On the corporate level I also support a “dividends paid deduction”.  However I would apply any flat corporate tax to net book income (without a deduction for depreciation of real property).  I do not support a “gross income” tax for corporations.  Currently a NJ corporation, with high gross income but no actual taxable income, can pay as much as $2,000 in state corporate tax (again on actual income of “0”) – and this is not fair. 

I do not know what he means by “gross proceeds less all investment”.  Does he mean investment in equipment, such as a 100% Section 179 deduction?  I am not sure if I support this aspect.

On the individual level, if you do away with all tax expenditures why keep the deduction for charity?  The charitable deduction is most effective at higher levels of tax.  I do not think that taking away the deduction for charitable giving under a low flat rate would substantially reduce contributions.

It is assumed from the plan outline that there would be a “0” tax rate on capital gains (I assume long term).  While I do favor a lower tax on capital gains (or “more better”, in my opinion, a return to the capital gains deduction, at one time 50%) I do not support a “0” tax on capital gains.  Warren Buffet would pay practically no federal income tax!

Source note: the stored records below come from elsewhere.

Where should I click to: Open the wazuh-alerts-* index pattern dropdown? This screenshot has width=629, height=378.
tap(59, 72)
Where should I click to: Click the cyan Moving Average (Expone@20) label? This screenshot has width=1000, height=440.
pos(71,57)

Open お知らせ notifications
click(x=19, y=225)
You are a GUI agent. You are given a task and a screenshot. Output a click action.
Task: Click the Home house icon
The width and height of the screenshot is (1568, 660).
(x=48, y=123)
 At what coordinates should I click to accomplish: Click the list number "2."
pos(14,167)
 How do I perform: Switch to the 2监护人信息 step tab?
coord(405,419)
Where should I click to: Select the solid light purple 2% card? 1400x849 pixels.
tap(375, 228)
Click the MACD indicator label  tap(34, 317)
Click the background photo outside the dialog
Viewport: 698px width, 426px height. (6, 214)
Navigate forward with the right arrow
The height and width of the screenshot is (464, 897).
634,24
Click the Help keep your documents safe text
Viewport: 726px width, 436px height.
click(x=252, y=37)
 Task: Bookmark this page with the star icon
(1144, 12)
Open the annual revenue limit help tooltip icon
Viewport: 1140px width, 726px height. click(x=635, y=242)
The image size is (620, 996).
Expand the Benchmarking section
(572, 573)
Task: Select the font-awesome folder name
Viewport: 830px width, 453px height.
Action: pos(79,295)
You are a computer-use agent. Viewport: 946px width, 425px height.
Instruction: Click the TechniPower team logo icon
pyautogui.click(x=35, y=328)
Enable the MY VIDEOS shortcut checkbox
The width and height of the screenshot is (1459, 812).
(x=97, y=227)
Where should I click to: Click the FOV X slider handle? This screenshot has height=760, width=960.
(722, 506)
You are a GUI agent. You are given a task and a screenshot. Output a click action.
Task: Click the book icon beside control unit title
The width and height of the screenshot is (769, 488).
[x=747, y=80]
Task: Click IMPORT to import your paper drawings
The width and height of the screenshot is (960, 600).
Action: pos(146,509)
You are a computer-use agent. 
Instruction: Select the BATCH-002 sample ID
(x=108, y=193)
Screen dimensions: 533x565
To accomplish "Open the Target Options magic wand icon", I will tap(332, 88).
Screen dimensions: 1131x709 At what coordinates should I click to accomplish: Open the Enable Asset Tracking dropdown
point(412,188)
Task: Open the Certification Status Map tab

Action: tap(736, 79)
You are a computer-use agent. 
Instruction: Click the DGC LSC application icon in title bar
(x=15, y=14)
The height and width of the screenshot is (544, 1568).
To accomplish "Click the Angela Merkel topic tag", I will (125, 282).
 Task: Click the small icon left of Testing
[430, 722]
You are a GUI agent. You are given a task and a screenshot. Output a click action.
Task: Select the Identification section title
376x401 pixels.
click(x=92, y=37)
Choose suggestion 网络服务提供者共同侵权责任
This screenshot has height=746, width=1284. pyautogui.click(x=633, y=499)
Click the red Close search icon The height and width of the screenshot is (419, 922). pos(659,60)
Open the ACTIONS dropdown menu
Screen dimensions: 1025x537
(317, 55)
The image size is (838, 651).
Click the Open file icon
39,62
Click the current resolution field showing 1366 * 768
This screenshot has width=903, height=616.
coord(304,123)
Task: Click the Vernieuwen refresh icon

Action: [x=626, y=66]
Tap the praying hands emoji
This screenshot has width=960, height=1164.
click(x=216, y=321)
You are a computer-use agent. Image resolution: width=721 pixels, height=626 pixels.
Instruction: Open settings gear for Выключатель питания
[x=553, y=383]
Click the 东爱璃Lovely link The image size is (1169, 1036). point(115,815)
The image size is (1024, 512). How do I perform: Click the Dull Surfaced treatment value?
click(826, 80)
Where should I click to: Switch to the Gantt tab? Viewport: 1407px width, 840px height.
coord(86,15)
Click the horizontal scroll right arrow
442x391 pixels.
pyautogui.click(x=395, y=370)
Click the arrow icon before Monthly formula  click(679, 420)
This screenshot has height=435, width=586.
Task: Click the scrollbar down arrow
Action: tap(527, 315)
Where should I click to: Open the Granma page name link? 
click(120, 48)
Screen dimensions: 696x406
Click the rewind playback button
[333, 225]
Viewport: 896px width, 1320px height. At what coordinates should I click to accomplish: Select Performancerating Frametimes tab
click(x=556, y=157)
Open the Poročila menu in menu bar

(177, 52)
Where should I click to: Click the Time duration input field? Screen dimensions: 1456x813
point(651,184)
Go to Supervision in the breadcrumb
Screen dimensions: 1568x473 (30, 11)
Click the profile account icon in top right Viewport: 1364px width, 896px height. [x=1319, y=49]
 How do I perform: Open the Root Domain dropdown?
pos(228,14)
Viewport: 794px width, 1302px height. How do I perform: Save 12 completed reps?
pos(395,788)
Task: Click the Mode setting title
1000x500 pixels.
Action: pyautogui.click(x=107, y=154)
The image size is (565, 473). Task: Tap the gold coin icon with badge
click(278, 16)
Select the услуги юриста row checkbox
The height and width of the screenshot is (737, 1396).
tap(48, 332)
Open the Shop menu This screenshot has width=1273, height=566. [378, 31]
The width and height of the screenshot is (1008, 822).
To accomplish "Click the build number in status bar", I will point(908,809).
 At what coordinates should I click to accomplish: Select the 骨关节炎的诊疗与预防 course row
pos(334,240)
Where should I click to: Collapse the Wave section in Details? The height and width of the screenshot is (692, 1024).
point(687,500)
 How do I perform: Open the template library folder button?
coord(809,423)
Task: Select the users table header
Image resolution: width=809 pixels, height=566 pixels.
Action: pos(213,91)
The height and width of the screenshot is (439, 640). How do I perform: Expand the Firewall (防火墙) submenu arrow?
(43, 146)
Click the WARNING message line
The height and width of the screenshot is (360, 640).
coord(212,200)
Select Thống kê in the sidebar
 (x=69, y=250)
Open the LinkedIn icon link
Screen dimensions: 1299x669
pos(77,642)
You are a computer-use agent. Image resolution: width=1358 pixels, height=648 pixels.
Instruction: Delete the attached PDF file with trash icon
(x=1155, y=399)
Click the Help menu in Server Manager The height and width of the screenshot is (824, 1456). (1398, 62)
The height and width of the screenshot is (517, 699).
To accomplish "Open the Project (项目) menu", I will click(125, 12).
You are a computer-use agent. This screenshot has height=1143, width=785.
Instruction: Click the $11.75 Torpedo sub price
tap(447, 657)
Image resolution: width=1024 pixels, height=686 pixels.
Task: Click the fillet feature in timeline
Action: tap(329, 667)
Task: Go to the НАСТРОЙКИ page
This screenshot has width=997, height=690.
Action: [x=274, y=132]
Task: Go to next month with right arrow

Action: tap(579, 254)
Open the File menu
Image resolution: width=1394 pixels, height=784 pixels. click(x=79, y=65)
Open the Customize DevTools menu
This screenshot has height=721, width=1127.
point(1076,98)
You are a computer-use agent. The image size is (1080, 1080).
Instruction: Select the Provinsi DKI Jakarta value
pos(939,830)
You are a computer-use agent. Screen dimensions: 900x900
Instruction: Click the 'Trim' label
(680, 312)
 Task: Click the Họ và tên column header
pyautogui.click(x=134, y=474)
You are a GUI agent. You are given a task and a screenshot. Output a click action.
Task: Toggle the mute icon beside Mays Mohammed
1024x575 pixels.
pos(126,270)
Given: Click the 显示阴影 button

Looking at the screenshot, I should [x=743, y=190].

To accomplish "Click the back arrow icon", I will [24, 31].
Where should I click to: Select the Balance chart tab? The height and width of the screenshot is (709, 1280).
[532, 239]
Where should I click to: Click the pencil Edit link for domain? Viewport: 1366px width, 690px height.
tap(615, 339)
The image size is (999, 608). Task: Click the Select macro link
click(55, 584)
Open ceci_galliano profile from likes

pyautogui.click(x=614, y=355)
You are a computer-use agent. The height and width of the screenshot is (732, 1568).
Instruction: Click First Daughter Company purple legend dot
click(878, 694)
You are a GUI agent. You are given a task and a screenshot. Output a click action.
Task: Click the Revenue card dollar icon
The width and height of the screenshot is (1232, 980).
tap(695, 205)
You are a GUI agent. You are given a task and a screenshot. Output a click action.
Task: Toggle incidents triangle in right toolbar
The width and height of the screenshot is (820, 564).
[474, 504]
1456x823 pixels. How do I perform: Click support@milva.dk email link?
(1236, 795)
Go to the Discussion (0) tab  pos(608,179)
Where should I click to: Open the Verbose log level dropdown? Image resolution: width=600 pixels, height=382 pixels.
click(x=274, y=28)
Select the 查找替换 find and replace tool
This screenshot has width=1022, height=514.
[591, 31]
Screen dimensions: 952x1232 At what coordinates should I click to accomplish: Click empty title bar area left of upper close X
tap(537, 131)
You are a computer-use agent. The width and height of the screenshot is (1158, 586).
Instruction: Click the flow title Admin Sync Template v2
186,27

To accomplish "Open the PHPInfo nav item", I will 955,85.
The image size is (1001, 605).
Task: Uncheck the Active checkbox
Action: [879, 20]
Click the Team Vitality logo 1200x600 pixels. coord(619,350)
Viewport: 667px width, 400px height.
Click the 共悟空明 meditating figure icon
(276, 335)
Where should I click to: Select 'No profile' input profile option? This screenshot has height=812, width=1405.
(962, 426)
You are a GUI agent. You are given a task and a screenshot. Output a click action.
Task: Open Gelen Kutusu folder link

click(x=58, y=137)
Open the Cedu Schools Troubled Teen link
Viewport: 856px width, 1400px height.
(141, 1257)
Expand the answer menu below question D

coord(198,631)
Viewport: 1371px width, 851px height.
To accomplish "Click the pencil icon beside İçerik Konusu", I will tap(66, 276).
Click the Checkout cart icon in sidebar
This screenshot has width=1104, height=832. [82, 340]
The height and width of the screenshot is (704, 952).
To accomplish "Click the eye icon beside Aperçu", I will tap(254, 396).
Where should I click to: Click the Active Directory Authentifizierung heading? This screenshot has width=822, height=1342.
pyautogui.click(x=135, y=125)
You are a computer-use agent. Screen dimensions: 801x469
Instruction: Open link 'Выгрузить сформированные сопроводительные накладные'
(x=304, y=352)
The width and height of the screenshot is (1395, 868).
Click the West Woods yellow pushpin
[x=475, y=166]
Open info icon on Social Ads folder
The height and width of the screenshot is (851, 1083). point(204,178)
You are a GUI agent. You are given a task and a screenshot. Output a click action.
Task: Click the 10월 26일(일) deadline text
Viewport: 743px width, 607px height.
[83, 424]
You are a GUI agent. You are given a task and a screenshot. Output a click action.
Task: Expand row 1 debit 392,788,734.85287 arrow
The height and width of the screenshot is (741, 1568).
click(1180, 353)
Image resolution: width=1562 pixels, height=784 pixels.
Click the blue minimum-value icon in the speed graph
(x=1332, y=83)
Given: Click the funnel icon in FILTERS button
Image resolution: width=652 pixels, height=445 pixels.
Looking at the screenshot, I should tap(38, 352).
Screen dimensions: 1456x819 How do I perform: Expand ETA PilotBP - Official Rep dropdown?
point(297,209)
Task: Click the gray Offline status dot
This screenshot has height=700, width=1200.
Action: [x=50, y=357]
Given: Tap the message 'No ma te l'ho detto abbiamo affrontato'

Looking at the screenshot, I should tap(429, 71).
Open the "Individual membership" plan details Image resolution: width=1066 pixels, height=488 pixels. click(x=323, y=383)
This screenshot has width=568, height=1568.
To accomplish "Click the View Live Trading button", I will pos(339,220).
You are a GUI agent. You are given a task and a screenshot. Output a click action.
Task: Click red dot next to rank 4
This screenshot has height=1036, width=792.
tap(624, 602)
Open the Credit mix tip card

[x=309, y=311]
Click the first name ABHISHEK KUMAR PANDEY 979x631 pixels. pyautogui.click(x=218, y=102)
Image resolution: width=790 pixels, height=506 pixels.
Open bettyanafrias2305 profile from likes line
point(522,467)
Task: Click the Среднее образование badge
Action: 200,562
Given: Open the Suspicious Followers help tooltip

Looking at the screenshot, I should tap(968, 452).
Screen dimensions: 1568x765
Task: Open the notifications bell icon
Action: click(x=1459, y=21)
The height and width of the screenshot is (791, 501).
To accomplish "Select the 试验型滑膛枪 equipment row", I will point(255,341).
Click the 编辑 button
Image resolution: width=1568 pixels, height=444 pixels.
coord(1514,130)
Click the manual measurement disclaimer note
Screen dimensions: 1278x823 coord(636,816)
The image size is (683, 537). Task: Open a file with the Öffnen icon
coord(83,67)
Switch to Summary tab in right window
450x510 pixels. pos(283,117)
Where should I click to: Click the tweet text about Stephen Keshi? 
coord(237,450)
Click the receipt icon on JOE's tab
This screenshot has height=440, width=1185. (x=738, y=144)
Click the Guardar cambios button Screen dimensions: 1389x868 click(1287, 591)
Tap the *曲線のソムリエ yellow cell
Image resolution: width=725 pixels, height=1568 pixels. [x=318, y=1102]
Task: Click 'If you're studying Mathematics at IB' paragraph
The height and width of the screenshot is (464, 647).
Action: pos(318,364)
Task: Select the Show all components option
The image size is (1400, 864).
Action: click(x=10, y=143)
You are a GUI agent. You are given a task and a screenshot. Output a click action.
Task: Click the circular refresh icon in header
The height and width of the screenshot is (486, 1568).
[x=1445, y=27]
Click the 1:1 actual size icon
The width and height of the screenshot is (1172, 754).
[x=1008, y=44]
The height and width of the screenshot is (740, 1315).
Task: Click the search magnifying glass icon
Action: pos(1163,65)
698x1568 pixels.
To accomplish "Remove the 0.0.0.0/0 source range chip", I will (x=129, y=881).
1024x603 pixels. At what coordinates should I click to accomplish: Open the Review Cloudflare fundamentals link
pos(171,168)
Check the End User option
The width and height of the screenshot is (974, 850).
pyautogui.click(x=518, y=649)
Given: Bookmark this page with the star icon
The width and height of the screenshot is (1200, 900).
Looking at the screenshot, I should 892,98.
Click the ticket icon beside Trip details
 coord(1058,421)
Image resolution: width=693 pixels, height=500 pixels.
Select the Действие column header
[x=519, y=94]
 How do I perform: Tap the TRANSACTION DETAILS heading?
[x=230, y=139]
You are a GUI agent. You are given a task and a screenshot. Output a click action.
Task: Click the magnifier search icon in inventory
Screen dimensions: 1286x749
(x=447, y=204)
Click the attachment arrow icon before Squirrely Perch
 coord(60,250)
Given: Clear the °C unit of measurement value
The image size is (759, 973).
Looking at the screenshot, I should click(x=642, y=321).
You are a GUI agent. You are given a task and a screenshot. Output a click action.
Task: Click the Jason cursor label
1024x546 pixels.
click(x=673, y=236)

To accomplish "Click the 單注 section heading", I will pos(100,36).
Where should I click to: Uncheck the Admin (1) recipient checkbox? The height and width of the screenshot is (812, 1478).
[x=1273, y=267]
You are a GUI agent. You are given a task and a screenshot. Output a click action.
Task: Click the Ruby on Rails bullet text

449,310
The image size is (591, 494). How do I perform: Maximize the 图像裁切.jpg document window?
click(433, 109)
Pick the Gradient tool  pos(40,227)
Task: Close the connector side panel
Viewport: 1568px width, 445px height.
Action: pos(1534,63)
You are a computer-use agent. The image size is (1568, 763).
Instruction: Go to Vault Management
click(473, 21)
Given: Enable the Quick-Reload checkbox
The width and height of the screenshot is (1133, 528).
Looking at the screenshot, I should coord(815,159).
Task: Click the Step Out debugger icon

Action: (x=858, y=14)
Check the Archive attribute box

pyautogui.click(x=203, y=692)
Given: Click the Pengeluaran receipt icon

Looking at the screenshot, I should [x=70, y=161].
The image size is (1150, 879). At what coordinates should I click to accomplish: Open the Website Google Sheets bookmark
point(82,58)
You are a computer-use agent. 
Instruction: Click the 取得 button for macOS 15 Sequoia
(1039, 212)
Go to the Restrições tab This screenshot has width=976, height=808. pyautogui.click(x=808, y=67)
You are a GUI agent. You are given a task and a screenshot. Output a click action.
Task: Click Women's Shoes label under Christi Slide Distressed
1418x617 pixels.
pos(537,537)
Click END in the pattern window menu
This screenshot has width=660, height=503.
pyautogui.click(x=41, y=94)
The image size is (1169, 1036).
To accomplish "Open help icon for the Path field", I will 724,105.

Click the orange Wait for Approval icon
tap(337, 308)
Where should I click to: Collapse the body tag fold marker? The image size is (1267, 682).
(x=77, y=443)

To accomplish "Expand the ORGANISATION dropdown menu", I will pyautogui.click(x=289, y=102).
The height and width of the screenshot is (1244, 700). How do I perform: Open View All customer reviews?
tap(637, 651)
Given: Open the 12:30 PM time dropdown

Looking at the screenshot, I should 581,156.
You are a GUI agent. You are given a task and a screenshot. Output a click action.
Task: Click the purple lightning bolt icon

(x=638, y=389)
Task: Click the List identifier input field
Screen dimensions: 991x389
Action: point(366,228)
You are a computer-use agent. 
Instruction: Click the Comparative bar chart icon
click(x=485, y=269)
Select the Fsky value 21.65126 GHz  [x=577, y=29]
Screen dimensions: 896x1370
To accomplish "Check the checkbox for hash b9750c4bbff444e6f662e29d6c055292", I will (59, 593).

I would want to consider keeping the deduction for contributions to retirement plans, or some kind of “universal savings plan” that would cover medical costs, education, and retirement, but would be willing to do away with all other deductions under a 10% or similarly low flat tax.  And I would do away with the deduction for depreciation of real property on Schedules C, E, and F.    

I especially like the fact that under a flat tax we would no longer have a situation where nearly 50% of Americans pay absolutely no federal income tax.

A national sales tax, as long as it is low enough, is not a bad thing.  One of its major benefits is that it would collect tax from the current “underground economy”.  A drug dealer who does not pay income tax on his earnings, or a self-employed businessperson who under reports his income, would still be required to pay sales tax when he buys an expensive car.  And, as most states already collect state sales tax, it would be easy to administer.  A side benefit of a national sales tax could be standardized national rules for what is subject to state, and federal, sales tax.

If there was something similar to the 9-9-9 plan in place I definitely would not eventually replace it with the Fair Tax as currently proposed.

So – what do you think?


1 comment:

Anonymous said...

If a 9% income tax was inacted, why wouldnt everyone with any sizable I R A account convert all of his I R A to a Roth I R A and pay no further income tax on future withdrawals? Paying a one time 9% tax would be an immediate source of tremendous revinue for the federal government.